De nos jours une personnalité aussi grande serait vouée aux gémonies, accusée des pires turpitudes. Voyez son zèle patriotique : « Tel est le grand et très noble Royaume de France, le mieux situé de l’univers, eu égard à tout ce que l’on voudra. […] C’est enfin le plus beau royaume du monde et rempli des meilleurs sujets. » (cité p. 63) Ces lignes, composées dans le contexte de la guerre contre les nations protestantes, consécutive à la révocation de l’édit de Nantes, seraient condamnées, et son auteur traité de « fasciste » et « xénophobe ».
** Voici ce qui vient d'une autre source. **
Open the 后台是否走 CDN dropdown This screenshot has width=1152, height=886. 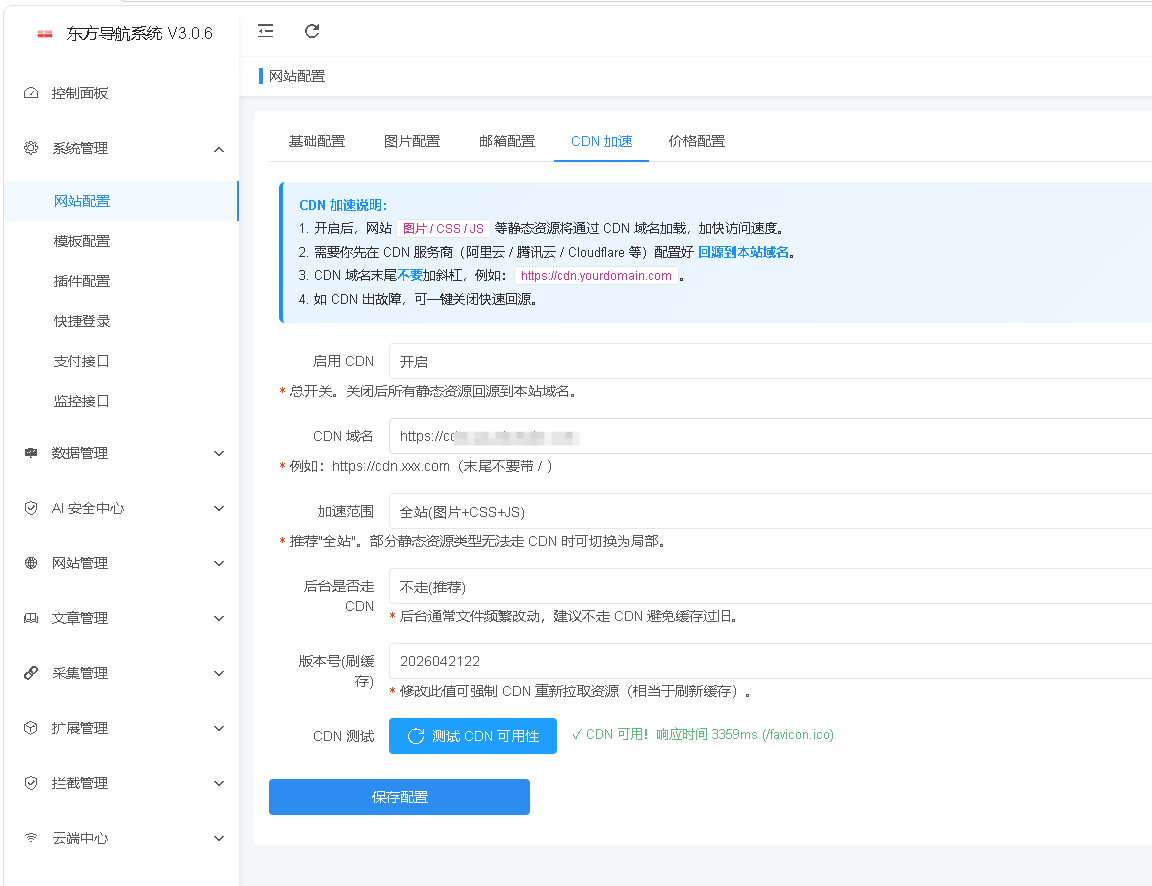[700, 585]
Voyez ses lucides prescriptions adressées à son neveu, citées page 167 : « Rien ne fait tant de torts à un homme que de se régler par les sentiments de sa femme dans les fonctions de sa charge. » La « rien-pensance », actuellement à l’œuvre dans les médias de masse, se lèverait contre cet odieux machisme, cette misogynie la plus abjecte, et serait vent debout contre ce « fourrier de la culture du féminicide », lui qui ose soutenir que les femmes « sont des animaux difficiles à contenter et qui ne pardonne pas » !
Pour les fanatiques du politiquement correct, de telles assertions ne méritent qu’une seule chose : que les rues et bâtiments publics qui portent son nom soient débaptisés sur-le-champ !
Son nom ne figure presque plus dans les programmes scolaires, alors que sa vie devrait être érigée en modèle à imiter auprès des jeunes générations, en leur disant qu’elles aussi, si elles le veulent et qu’elles en mettent les moyens, peuvent laisser à la postérité une empreinte comparable. ■ [À suivre]
En juillet 1691 c’est Louis XIV que Vauban a écouté…nous étions encore loin de la faute de frappe de ce récit qui nous propulse sous Louis XVI….tout le monde aura rectifié sans peine et apprécie l’exposé sur cet excellent serviteur du roi et de la France. Il a malheureusement fini en disgrâce suite à la malheureuse affaire de la dîme royale mais il nous laisse ses œuvres qui ont traversé les siècles pour notre plus grande admiration.